Selon lui, les rapports de l’OTAN montrent que 80 % du matériel dont la Russie a besoin pour ses efforts de guerre passe par la Chine ou provient de Chine, ce qui va à l’encontre des sanctions de l’UE contre les entreprises soutenant l’effort de guerre russe en Ukraine.
« La Suède a soutenu ces mesures contre les acteurs chinois et nous devons continuer à analyser le fonctionnement des systèmes de sanctions de l’UE pour veiller à ce qu’ils aient le plus grand effet possible », a ajouté Tobias Billström.
Interrogé sur le renforcement des sanctions à l’encontre des entreprises chinoises, il a déclaré qu’il n’excluait pas un tel scénario.
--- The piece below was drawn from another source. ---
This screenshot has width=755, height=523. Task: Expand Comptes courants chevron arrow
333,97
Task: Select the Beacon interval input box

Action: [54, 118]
« Je n’exclus pas que d’autres mesures soient nécessaires. La Suède s’efforce activement de combler le plus grand nombre possible de lacunes dans le système de sanctions déjà mis en place. »
Une rhétorique aiguisée
Les commentaires du ministre des Affaires étrangères suédois interviennent à un moment où la rhétorique à l’encontre de la Chine s’est aiguisée, notamment depuis le sommet de l’OTAN qui s’est tenu en juillet à Washington, où les déclarations communes ont consisté en des menaces de réaction si la Chine n’arrêtait pas de vendre les produits dont la Russie a besoin pour son industrie militaire.
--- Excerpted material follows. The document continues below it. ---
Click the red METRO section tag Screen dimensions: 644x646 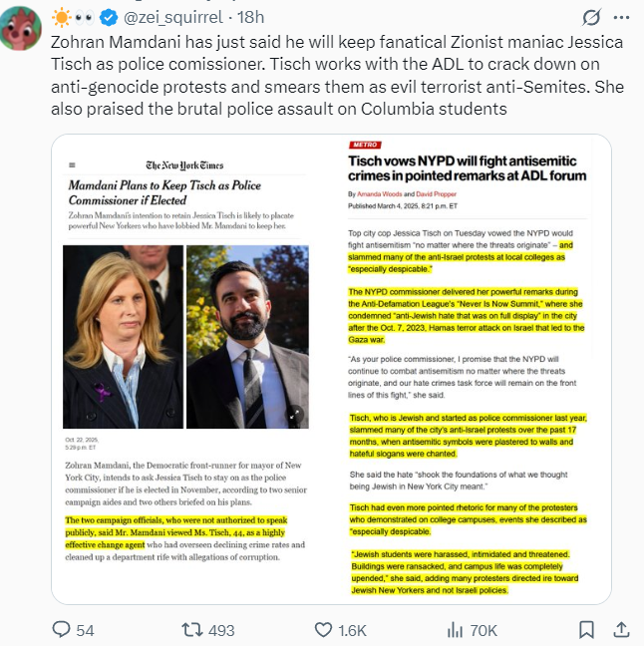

« La Chine ne peut pas rendre possible la plus grande guerre de l’histoire moderne de l’Europe sans que cela n’affecte négativement ses intérêts et sa réputation », ont écrit les chefs d’État et de gouvernement des 32 États membres de l’Alliance militaire dans une déclaration publiée à l’issue de la réunion.
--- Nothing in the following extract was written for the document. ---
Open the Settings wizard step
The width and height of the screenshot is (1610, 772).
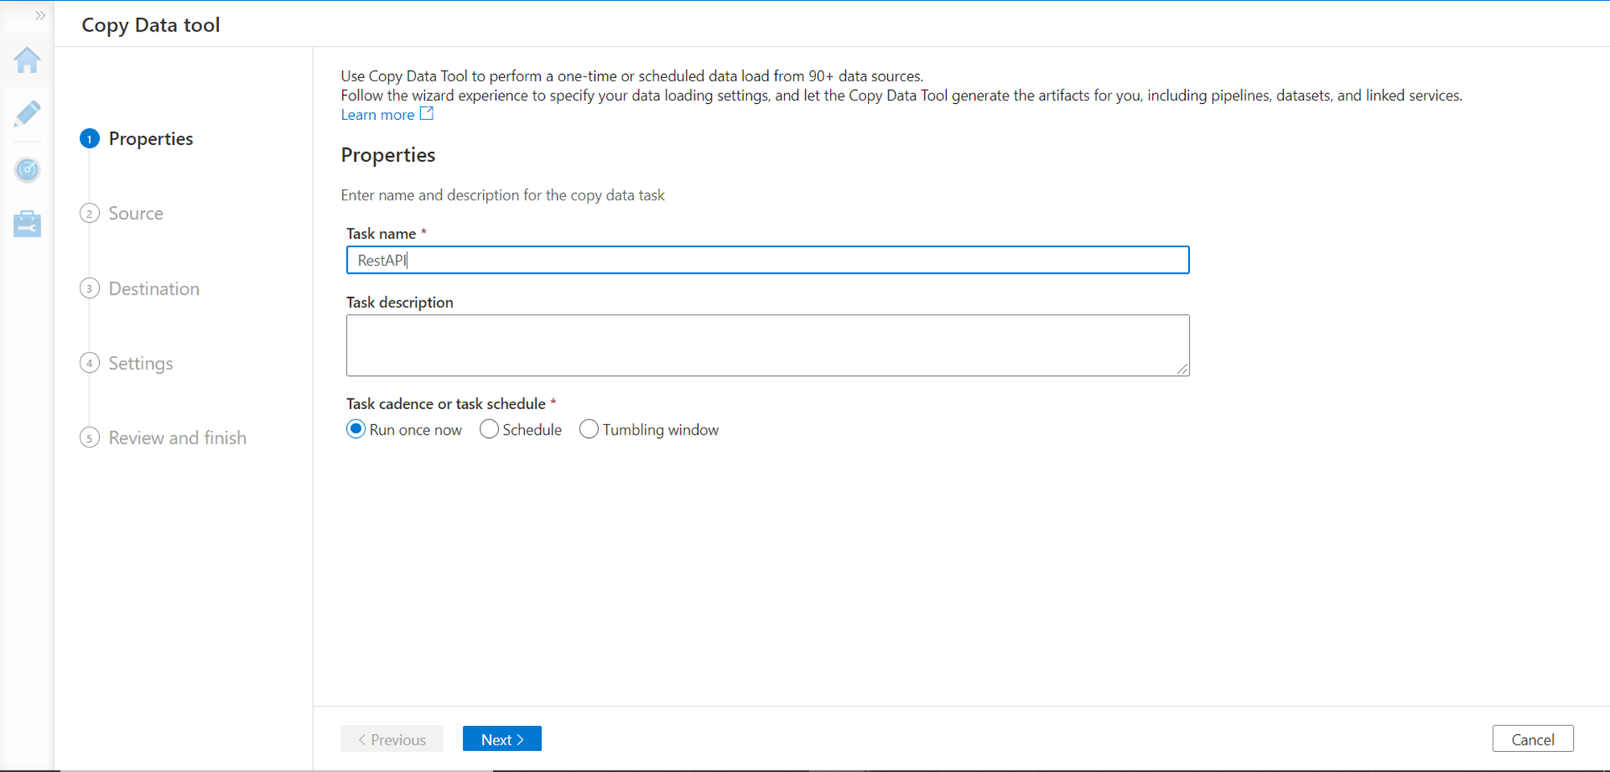(x=141, y=363)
Les États-Unis ont déjà adopté une série de sanctions et de tarifs douaniers punitifs à l’encontre de la Chine, tandis que les États européens membres de l’OTAN réagissent plus lentement.
En juin, l’UE a décidé d’un nouveau paquet de sanctions contre les entreprises qui soutiennent l’effort de guerre russe. Sur les 61 nouvelles entreprises figurant sur la liste des sociétés avec lesquelles il est interdit de commercer au sein de l’UE, 19 sont chinoises.
En outre, le Premier ministre hongrois Viktor Orbán, dont le pays assure actuellement la présidence tournante du Conseil de l’UE, s’est rendu en Chine en juillet — sans l’accord de ses homologues européens — ce qui constitue un obstacle potentiel à l’introduction de sanctions.
Interrogé sur la question de savoir si la Hongrie souhaitait que de nouvelles sanctions économiques soient imposées à la Chine, Tobias Billstrom a répondu de manière catégorique.
« La Suède prend très au sérieux le fait que la Hongrie puisse tenter de saper ou de modifier les systèmes de sanctions qui ont été mis en place. Nous ne l’accepterons pas et nous nous y opposerons », a-t-il affirmé.
En ce qui concerne le risque d’une guerre commerciale si davantage d’entreprises chinoises sont soumises à des sanctions, le ministre suédois a souligné qu’aucun pays ne tirerait profit d’une guerre commerciale — tout en admettant que les relations commerciales avec la Chine sont devenues plus difficiles.
Selon la stratégie de sécurité nationale de la Suède, la Chine est considérée comme une menace pour la sécurité du pays. En plus de faciliter la guerre en Ukraine, les services de sécurité suédois ont identifié Pékin comme l’un des principaux acteurs menant des activités de renseignement et de menace pour la sécurité en Suède.
Les observations du ministre s’inscrivent également dans un contexte de préoccupations plus générales concernant le contournement des sanctions par d’autres pays.
Un rapport publié au début de l’année par l’école de gestion IÉSEG, basée à Lille (France), a conclu que les sanctions de l’UE contre la Russie ont été « massivement contournées » par l’intermédiaire du Kirghizstan, du Kazakhstan et de la Turquie, parmi d’autres pays occidentaux et d’Asie centrale.